Open sunsibar opened 2 years ago
It is hard to say whether and how well HIRO will work out-of-the-box on a new environment, but here are my immediate reactions to your post:
Thank you for your comments on what will likely go wrong / would need to be adjusted. It seems we would need to address the second point, especially, if we want to try to make this work, and that a major modification would be necessary. That's all helpful to know.
1. The entire URL of the file you are using:
https://github.com/tensorflow/models/tree/master/research/efficient-hrl
2. Describe the feature you request
Similar to issue #10384 , I would like to use efficient-hrl for a new environment. I would like to start a list of steps to take here, by listing what I did so far and what still does not seem to function.
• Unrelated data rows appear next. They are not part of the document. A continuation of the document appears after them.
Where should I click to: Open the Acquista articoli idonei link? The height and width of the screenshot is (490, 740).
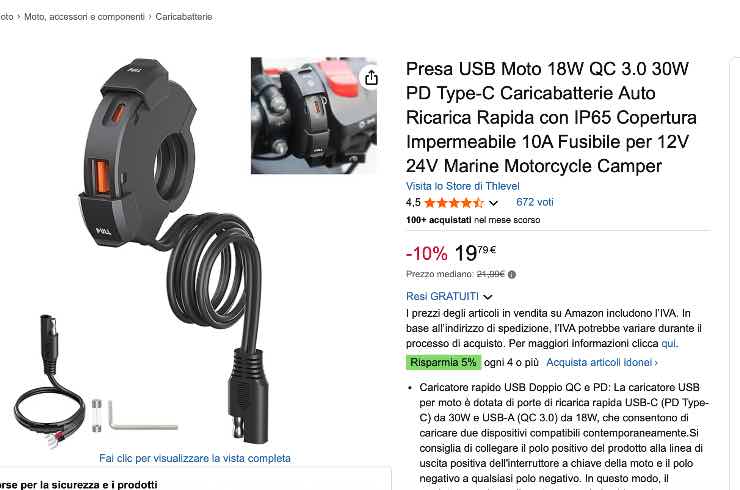coord(602,363)
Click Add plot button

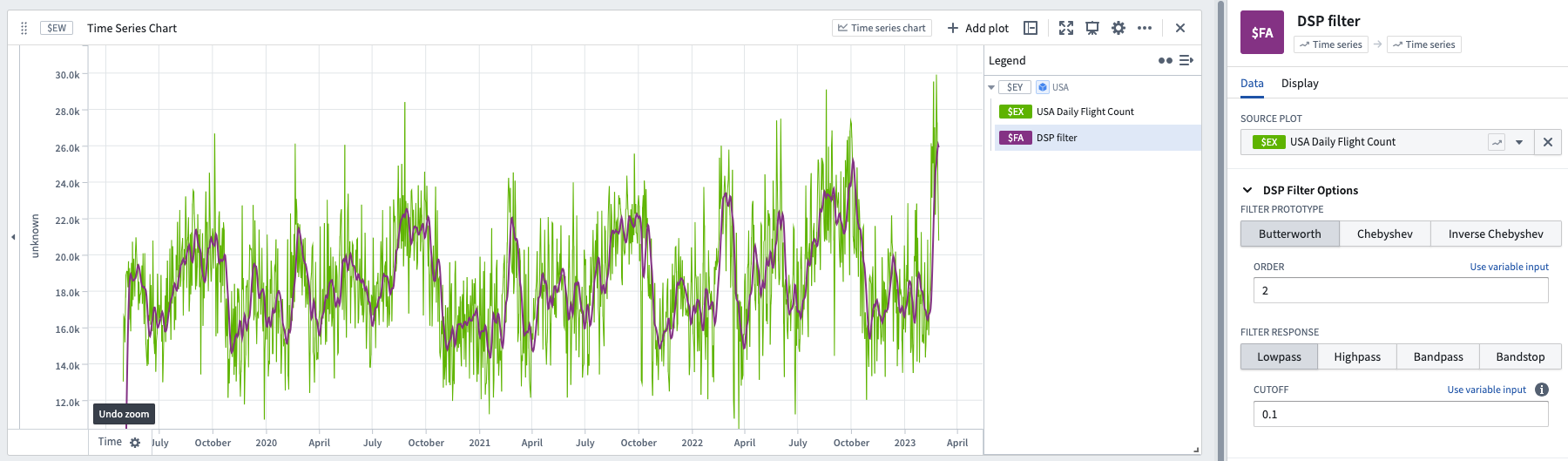tap(977, 28)

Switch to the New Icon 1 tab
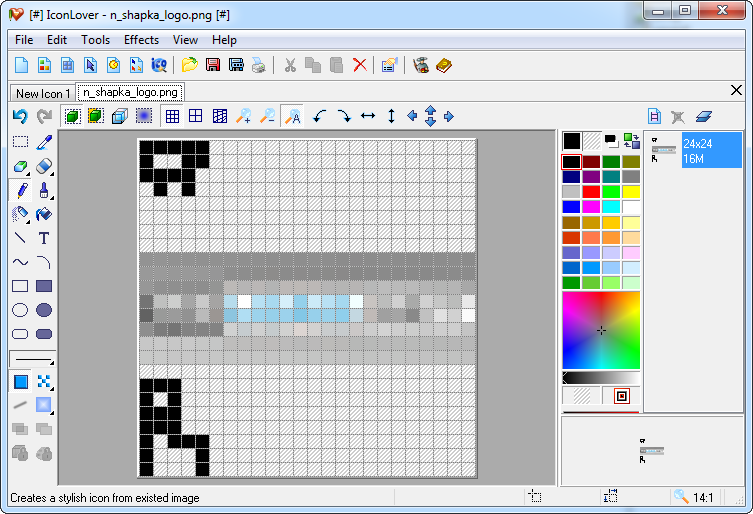(x=43, y=93)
I would be grateful for corrections and help with the parts that do not work yet.
3. Additional context
The environment I want to add is very different from the ant environments, i.e., I will need to use the environment reward instead of the ant-specific reward built into HIRO.
What helped me was the comment in issue #10384 , that these parameters needs to be adjusted in the .gym file:
meta/Context.reward_fn = @task/plain_rewards
While this can be set to zero, as it should not be used when using plain_rewards as meta loss:
meta_context_range = ((0, 0), (0, 0))
My changes to the .gin environment configuration:
create_maze_env.env_name = ...
context_range = (0, 256)
( I had to drop some assertions in the code to make context_range, context_shape, and meta_context_range compatible with each other. Why doesmeta_context_range
consist of two tuples originally?meta_context_range = (0, 0)
SUBGOAL_DIM = <size of 1-dimensional state space>
RESET_EPISODE_PERIOD = <maximum duration of an episode in new env>
meta/Context.reward_fn = @task/plain_rewards
Config rewards
[ preserved ]
Config samplers
[ preserved ]
Also preserved, but uncertain what these mean:
eval1/ConstantSampler.value = [16, 0] eval2/ConstantSampler.value = [16, 16] eval3/ConstantSampler.value = [0, 16]
eval_utils.py
, incompute_average_rewards
: Replace the success condition, for example:success = (s_reward > 0)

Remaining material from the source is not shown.